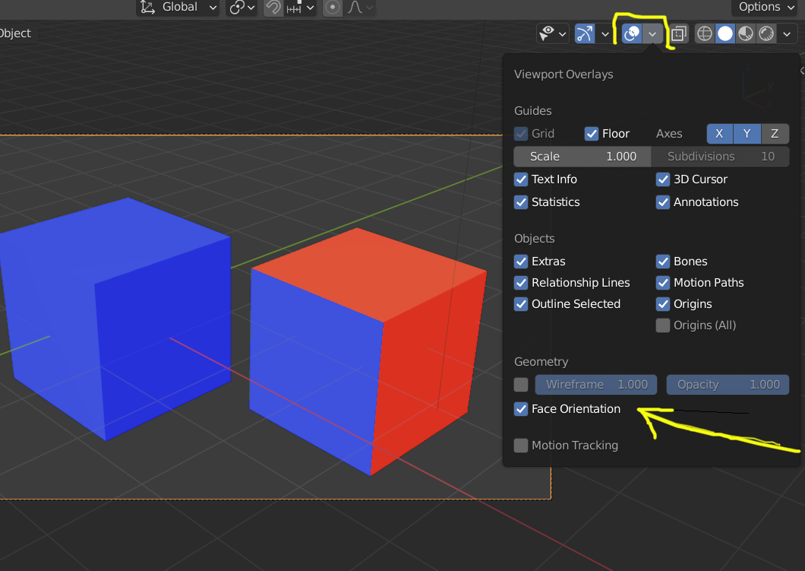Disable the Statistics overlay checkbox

------------------------------------------------------------------------

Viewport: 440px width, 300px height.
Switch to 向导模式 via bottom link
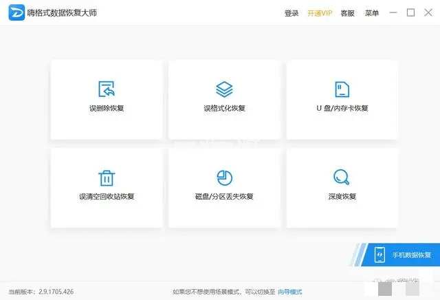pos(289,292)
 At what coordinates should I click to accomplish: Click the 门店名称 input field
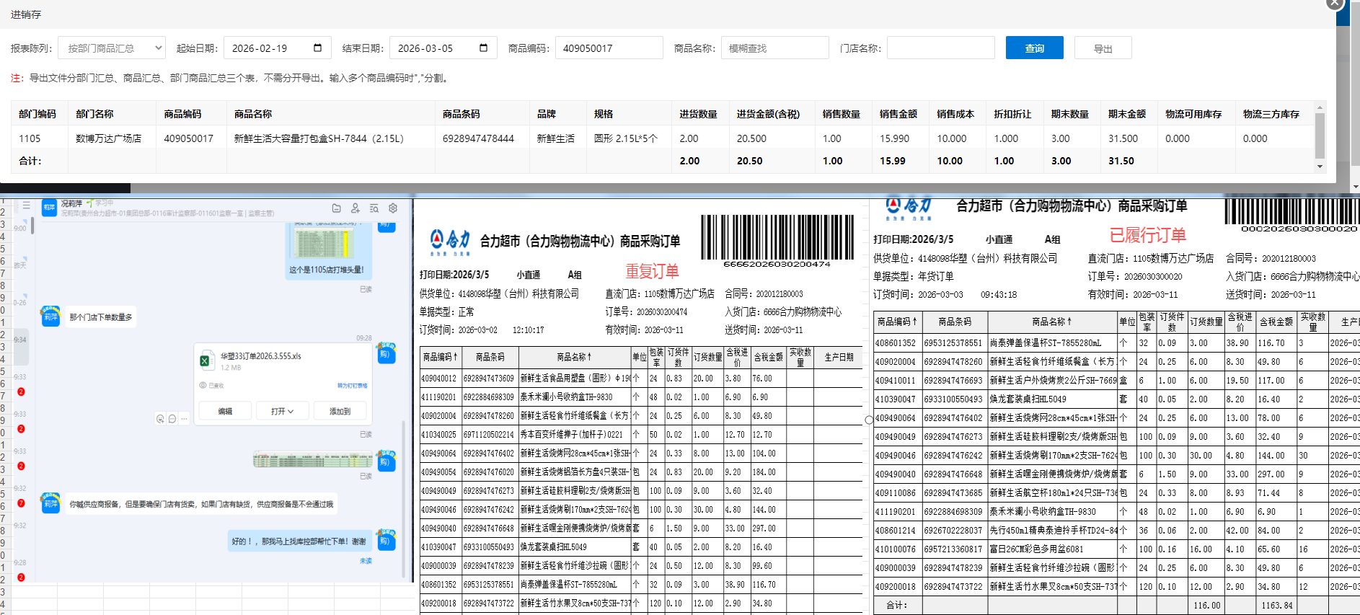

------------------------------------------------------------------------

* _Task_:
Using the data above, transcribe exactly the lines between those containing "Viewport: 440px width, 300px height." and "At what coordinates", inclusive, and leave every picture behind.

* _Solution for this task_:
Viewport: 440px width, 300px height.
Switch to 向导模式 via bottom link
pos(289,292)
 At what coordinates should I click to accomplish: Click the 门店名称 input field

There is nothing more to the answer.